サシャに引っ張られて行くと、セシリアさんがドヤ顔で立っていた。またなんかしたのかよこの人。今度はなんだよ、と思っていると、いつもと違う美味しそうな匂いが鼻腔をくすぐった。


「トリックオアトリート!お菓子がないから悪戯したわ!さあ召し上がれ!」


わあっと歓声が上がる。今日の夕飯はただのパンとミネストローネだったはずが、血のようにケチャップのかかったオムライスと、とろりと濃厚なパンプキンスープに大変身していたからだ。オムライスは多少グロテスクだが、おいしそうなとろとろ卵だし、オムライスもパンプキンスープもこじんまりしているが滅多にない豪華さだ。

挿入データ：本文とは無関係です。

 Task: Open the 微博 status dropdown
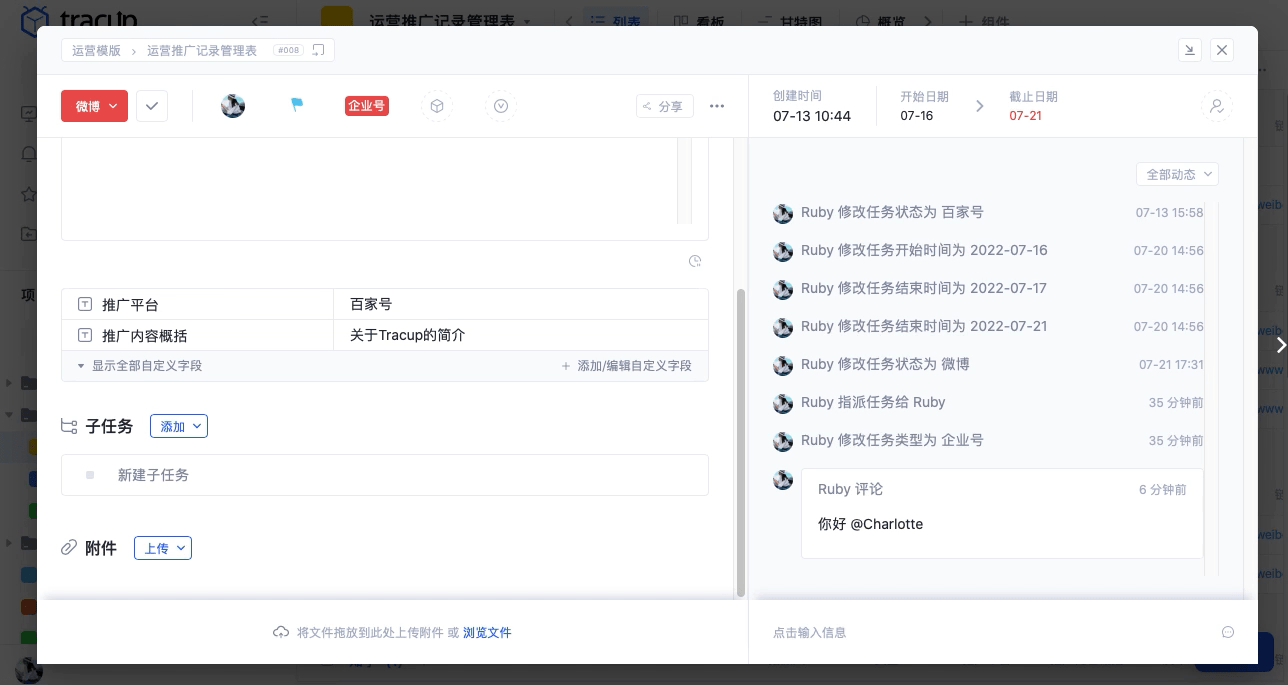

「いやー、頑張ったわ。小さくなっちゃったけど、なんとか全員分あるし」

「全員分!?」

「もともとパンとミネストローネが全員分あったから」

「大魔女様あああ、ありがとうございますううう!夢のようですううう」


サシャが信者のようにすがりつく。セシリアさんはサシャの頭を撫でて、さあみんな、持って行って食べて、と微笑んだ。


「今宵はハロウィン!心ゆくまで楽しんでね!」


ディナーを食べた後はセシリアさんがデザートをくれた。まあ、そのデザートにもまた悪戯してあったものがあり、ところどころから悲鳴があがったこともあったのだが。
その日の食堂はいつになく賑やかだった。